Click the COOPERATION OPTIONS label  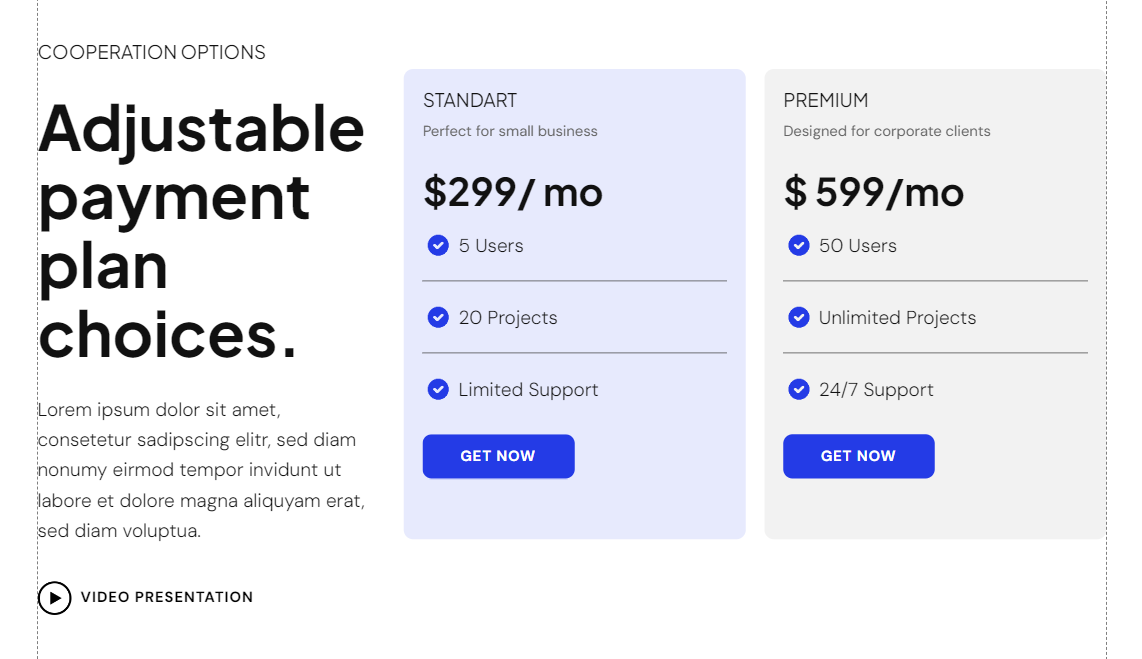(152, 52)
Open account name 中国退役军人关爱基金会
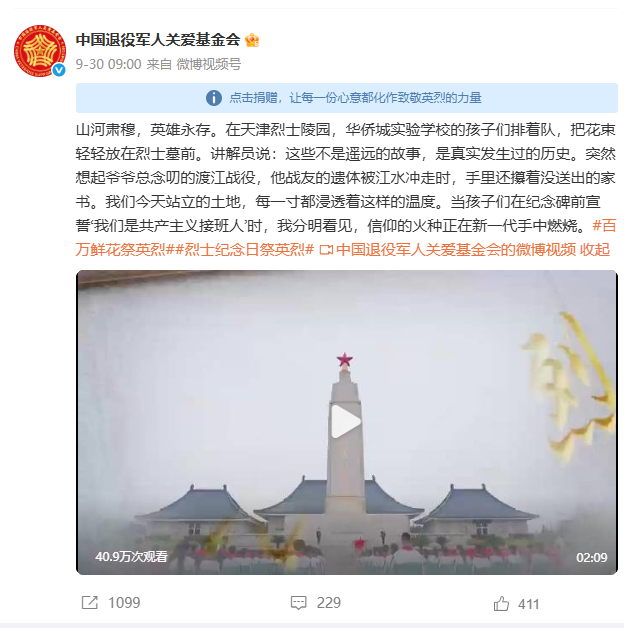Screen dimensions: 624x628 pyautogui.click(x=158, y=40)
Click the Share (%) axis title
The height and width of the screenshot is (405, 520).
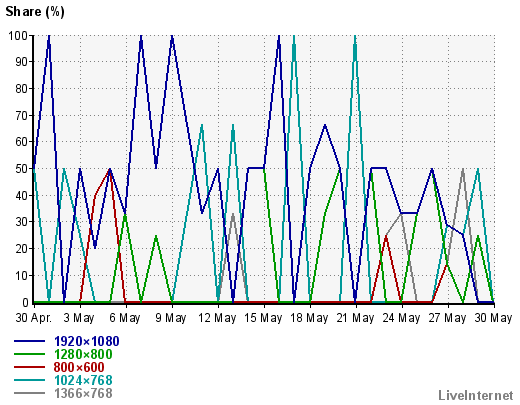tap(35, 12)
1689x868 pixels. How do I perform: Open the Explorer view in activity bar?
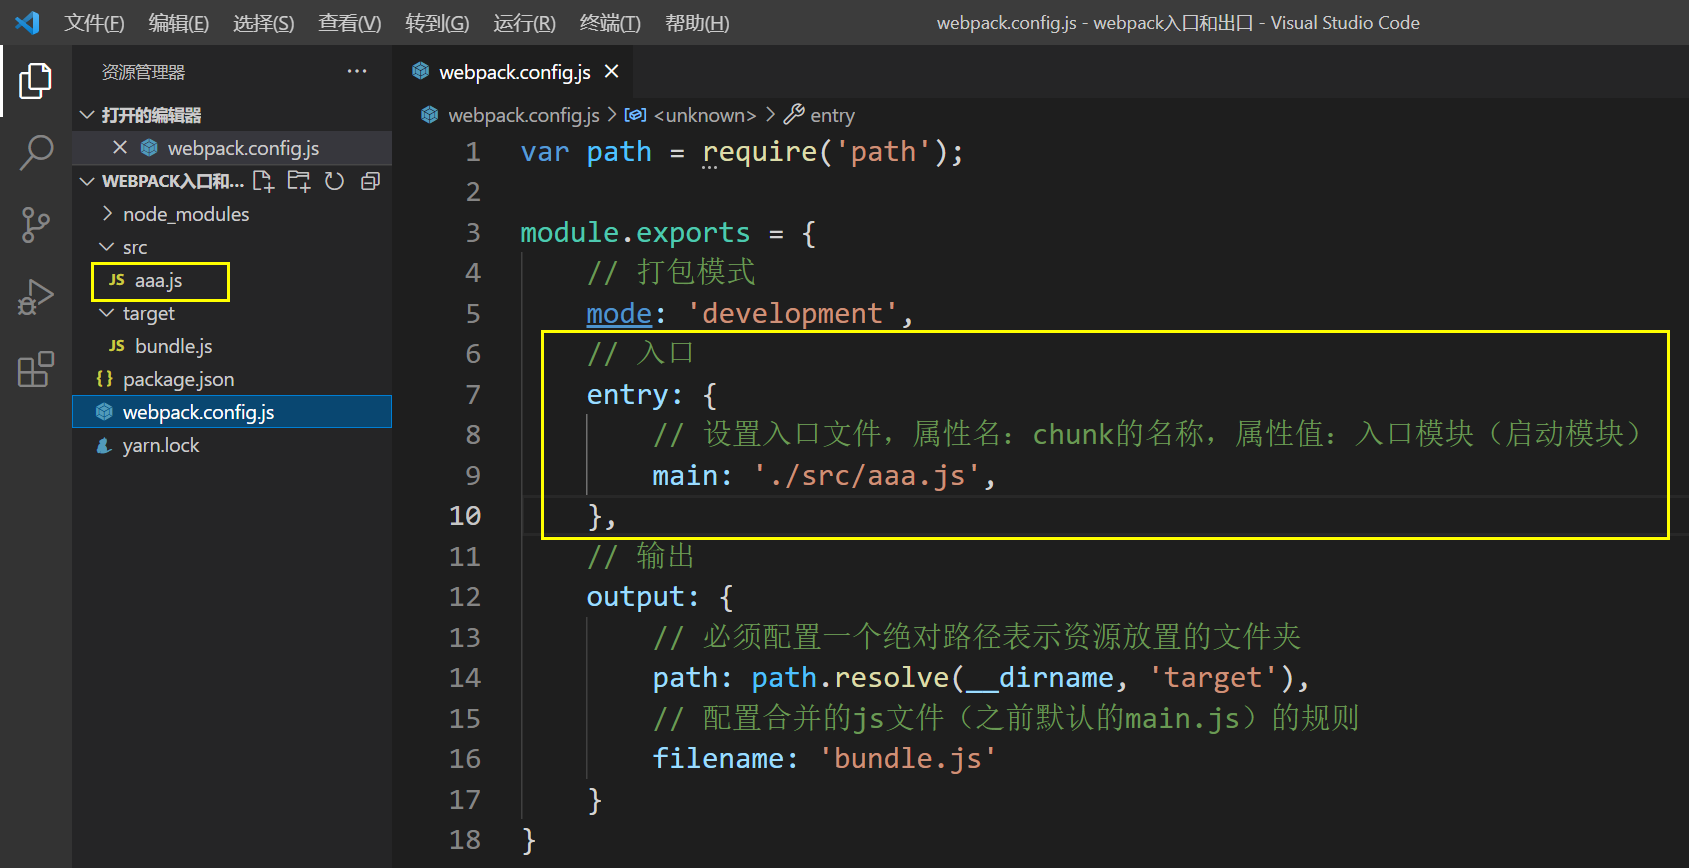point(35,81)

* * * * * * * * *

(TASK GOAL):
Of the entries above, print exactly those lines that run from the one containing "Open account name 中国退役军人关爱基金会" through the last line, excluding any pictures.

(WORKED SOLUTION):
Open account name 中国退役军人关爱基金会
Screen dimensions: 624x628 pyautogui.click(x=158, y=40)
Click the Share (%) axis title
The height and width of the screenshot is (405, 520).
tap(35, 12)
1689x868 pixels. How do I perform: Open the Explorer view in activity bar?
point(35,81)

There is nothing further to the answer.